- Activity
Return, from the material below, each line in which "help" occurs.
BEGIN
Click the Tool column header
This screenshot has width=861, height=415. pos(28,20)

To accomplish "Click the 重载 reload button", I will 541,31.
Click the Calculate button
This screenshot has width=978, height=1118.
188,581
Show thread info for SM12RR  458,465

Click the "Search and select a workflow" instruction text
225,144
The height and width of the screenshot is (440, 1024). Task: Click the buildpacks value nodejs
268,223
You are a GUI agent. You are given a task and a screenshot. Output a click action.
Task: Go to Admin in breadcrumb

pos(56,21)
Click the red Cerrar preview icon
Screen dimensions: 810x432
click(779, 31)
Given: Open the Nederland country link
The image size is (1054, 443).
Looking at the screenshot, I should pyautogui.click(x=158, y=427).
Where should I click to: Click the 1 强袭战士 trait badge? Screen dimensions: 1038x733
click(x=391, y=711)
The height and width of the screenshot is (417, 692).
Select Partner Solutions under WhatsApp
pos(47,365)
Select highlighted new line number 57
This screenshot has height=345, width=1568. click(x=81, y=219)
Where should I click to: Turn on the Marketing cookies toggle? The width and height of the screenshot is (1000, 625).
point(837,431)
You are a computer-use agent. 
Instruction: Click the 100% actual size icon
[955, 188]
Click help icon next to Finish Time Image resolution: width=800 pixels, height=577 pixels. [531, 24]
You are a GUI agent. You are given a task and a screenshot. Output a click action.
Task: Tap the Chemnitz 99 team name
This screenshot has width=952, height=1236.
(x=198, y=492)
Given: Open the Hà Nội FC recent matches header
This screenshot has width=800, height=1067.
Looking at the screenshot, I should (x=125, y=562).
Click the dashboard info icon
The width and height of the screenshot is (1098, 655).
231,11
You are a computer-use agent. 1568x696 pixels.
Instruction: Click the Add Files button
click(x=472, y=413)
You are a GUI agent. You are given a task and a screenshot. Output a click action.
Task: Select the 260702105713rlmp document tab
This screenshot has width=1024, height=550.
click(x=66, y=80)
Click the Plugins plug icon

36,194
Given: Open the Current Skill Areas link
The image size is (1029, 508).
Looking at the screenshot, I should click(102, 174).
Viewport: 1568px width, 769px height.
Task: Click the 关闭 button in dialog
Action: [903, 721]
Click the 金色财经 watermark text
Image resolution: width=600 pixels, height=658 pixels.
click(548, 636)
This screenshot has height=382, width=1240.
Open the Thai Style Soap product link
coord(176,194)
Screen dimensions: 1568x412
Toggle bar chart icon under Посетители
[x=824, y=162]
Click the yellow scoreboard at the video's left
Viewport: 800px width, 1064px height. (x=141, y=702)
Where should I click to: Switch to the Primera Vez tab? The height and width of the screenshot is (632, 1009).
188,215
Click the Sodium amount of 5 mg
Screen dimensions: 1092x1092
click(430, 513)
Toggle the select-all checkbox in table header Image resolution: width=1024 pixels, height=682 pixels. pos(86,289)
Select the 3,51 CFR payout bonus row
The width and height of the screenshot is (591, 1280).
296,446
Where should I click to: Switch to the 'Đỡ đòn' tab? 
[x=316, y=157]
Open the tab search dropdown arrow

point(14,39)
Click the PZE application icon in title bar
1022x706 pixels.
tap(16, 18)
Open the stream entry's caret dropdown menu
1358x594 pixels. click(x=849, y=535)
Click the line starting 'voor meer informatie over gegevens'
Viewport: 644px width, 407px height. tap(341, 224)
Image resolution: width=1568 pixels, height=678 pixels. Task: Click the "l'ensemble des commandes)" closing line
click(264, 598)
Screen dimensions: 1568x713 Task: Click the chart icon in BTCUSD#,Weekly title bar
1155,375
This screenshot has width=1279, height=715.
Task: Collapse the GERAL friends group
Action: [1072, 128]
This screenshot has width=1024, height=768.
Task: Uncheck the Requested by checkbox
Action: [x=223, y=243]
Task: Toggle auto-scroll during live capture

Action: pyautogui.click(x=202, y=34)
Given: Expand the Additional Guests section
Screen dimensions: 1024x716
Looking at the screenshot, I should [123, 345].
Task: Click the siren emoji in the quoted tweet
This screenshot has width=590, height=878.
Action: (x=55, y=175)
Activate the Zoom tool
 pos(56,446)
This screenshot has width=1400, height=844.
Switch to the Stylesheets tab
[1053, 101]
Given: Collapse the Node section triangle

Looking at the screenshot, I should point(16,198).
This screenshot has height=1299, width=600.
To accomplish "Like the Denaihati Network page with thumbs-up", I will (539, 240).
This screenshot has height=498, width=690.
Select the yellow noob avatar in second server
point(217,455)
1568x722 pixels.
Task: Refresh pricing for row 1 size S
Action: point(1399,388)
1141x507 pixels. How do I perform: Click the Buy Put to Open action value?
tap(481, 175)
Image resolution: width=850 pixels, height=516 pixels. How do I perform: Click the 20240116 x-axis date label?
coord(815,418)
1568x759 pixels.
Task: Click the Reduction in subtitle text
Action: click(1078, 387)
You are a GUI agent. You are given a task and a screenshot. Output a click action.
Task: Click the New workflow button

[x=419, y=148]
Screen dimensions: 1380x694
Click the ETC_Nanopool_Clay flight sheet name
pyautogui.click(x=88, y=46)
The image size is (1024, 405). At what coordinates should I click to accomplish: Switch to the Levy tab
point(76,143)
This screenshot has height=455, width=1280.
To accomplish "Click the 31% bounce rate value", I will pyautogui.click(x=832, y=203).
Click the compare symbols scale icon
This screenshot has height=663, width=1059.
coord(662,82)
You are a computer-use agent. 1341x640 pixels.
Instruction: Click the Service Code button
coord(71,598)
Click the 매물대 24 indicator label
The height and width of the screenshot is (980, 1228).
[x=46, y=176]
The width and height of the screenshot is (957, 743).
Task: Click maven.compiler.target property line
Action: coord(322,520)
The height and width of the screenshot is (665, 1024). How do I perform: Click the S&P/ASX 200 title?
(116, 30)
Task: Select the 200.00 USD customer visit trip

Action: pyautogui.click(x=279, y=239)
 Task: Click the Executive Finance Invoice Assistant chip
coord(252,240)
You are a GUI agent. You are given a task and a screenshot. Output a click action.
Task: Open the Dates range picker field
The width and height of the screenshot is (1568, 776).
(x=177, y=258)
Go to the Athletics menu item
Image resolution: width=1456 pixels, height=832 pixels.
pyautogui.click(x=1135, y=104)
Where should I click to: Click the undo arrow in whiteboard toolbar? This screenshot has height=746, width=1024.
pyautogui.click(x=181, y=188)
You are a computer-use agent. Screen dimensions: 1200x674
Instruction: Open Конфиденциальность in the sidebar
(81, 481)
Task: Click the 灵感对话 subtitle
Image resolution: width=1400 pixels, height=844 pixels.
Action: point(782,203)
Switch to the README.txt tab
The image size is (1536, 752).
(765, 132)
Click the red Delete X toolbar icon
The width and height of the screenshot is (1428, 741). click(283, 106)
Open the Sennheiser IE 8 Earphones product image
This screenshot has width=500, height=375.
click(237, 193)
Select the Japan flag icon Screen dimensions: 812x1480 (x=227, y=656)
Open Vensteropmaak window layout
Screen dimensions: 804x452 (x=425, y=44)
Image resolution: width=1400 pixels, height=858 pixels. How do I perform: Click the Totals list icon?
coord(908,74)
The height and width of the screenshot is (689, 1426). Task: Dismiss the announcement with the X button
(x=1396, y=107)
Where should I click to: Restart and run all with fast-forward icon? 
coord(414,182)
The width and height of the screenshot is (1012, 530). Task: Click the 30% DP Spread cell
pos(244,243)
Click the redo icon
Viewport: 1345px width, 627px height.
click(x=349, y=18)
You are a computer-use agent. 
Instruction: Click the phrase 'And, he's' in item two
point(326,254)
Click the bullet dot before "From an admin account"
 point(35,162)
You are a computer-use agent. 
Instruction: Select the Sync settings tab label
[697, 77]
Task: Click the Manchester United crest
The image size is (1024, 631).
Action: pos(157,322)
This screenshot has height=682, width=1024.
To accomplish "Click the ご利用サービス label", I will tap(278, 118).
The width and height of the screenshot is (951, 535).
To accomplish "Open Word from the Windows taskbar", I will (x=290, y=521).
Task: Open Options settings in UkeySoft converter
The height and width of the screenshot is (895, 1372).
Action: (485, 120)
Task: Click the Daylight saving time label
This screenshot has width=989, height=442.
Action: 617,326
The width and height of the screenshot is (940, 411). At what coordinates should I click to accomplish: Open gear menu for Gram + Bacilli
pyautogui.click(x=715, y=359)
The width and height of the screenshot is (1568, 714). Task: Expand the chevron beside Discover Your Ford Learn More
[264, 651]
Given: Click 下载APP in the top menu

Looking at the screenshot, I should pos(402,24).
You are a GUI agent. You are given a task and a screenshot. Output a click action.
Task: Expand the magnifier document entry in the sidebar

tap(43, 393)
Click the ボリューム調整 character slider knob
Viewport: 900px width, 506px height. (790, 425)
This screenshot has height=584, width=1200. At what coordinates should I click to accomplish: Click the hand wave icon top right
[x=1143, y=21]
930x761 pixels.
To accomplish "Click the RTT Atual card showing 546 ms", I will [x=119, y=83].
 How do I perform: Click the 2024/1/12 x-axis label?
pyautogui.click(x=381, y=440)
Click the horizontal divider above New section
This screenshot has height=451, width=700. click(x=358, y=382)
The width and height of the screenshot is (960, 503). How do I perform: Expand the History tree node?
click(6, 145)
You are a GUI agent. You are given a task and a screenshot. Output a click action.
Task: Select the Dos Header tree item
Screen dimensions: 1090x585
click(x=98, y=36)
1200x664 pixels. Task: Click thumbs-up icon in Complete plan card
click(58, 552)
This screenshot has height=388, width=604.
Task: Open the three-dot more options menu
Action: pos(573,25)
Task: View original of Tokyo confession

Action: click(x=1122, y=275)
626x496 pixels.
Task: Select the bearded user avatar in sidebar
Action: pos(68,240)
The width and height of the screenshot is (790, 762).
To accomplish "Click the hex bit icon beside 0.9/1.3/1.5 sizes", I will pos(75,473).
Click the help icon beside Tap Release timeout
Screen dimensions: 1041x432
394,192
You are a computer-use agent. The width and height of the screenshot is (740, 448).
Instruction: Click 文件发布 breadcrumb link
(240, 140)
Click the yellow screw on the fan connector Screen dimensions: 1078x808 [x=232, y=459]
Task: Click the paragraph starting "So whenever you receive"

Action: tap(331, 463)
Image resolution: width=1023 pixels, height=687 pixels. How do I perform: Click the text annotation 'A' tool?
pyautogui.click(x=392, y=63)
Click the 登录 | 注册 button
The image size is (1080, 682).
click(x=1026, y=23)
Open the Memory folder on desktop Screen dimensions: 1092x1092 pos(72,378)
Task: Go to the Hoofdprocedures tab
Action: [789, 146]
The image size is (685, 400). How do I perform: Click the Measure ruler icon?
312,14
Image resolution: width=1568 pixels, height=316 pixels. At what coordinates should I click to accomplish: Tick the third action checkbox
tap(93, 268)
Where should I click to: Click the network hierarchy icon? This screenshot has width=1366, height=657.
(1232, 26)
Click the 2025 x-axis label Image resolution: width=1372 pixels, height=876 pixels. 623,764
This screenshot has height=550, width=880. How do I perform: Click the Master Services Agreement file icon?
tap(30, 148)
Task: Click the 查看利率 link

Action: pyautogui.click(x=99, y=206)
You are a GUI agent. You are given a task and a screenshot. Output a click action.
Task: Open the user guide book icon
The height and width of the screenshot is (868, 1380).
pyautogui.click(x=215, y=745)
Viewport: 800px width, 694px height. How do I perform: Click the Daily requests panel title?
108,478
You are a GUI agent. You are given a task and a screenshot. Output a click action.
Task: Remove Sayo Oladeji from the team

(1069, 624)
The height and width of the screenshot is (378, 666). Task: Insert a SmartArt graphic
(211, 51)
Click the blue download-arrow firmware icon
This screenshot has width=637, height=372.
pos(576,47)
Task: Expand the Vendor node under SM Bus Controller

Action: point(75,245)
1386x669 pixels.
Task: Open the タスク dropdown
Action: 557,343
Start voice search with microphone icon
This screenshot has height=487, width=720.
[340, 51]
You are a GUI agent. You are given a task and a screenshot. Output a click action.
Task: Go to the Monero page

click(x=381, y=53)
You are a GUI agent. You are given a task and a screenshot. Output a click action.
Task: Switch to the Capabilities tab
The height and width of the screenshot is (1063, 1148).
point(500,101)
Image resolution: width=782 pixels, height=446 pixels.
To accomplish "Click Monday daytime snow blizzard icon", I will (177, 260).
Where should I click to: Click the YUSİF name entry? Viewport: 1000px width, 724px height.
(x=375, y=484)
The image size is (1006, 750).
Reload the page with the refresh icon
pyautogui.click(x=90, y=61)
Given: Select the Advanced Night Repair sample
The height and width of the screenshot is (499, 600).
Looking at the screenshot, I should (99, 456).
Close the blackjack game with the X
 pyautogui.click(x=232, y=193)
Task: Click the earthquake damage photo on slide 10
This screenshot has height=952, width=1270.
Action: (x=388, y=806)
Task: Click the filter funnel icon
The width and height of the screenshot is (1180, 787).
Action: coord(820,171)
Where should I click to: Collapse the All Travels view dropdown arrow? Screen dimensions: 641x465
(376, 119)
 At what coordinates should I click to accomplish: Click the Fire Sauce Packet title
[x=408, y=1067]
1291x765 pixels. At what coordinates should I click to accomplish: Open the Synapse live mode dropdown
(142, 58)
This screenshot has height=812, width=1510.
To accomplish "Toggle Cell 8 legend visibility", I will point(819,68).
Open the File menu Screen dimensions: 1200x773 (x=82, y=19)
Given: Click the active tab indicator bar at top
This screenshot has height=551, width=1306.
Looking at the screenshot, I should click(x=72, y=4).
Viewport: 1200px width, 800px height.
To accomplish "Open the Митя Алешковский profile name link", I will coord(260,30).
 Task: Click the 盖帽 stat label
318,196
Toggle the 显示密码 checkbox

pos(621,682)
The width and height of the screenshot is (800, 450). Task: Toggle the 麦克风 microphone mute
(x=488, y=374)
END
- Result of this exercise
Click help icon next to Finish Time Image resolution: width=800 pixels, height=577 pixels. [531, 24]
Click the help icon beside Tap Release timeout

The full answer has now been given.